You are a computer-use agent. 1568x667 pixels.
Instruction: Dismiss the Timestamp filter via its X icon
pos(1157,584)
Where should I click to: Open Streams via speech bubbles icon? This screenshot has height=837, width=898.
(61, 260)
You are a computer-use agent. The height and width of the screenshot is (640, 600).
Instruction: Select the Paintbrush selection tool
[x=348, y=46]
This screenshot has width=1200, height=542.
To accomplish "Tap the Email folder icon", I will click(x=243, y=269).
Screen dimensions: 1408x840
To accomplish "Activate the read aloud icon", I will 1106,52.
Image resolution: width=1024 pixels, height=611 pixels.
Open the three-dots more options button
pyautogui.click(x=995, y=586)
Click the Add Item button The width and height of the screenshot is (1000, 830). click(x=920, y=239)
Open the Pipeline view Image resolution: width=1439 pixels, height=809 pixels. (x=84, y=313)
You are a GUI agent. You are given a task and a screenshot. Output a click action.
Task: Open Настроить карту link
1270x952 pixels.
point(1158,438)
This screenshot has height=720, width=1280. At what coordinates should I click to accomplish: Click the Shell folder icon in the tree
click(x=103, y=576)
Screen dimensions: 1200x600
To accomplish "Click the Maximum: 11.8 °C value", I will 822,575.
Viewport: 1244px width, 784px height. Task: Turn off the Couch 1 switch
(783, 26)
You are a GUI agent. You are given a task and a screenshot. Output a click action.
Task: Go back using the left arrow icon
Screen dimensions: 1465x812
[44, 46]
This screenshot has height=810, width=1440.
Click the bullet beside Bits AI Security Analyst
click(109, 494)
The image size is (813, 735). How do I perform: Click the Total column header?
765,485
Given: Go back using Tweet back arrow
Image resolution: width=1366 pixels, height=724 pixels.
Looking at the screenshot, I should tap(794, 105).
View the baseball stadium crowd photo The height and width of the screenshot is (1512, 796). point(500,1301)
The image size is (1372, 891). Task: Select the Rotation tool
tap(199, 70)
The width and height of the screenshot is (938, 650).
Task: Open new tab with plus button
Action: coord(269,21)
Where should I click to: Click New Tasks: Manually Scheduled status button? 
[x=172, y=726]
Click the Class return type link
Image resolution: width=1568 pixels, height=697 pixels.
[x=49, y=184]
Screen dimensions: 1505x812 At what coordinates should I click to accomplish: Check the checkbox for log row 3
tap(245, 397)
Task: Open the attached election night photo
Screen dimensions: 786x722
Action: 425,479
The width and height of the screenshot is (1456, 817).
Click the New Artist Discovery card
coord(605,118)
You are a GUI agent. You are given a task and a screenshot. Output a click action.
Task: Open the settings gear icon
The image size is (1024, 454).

□ □ □ □ □ □ □

▶ Set problem: Display each line of the material above that contains the word "button".

▶ Full answer:
Open the three-dots more options button
Click the Add Item button The width and height of the screenshot is (1000, 830). click(x=920, y=239)
Task: Open new tab with plus button
Where should I click to: Click New Tasks: Manually Scheduled status button? 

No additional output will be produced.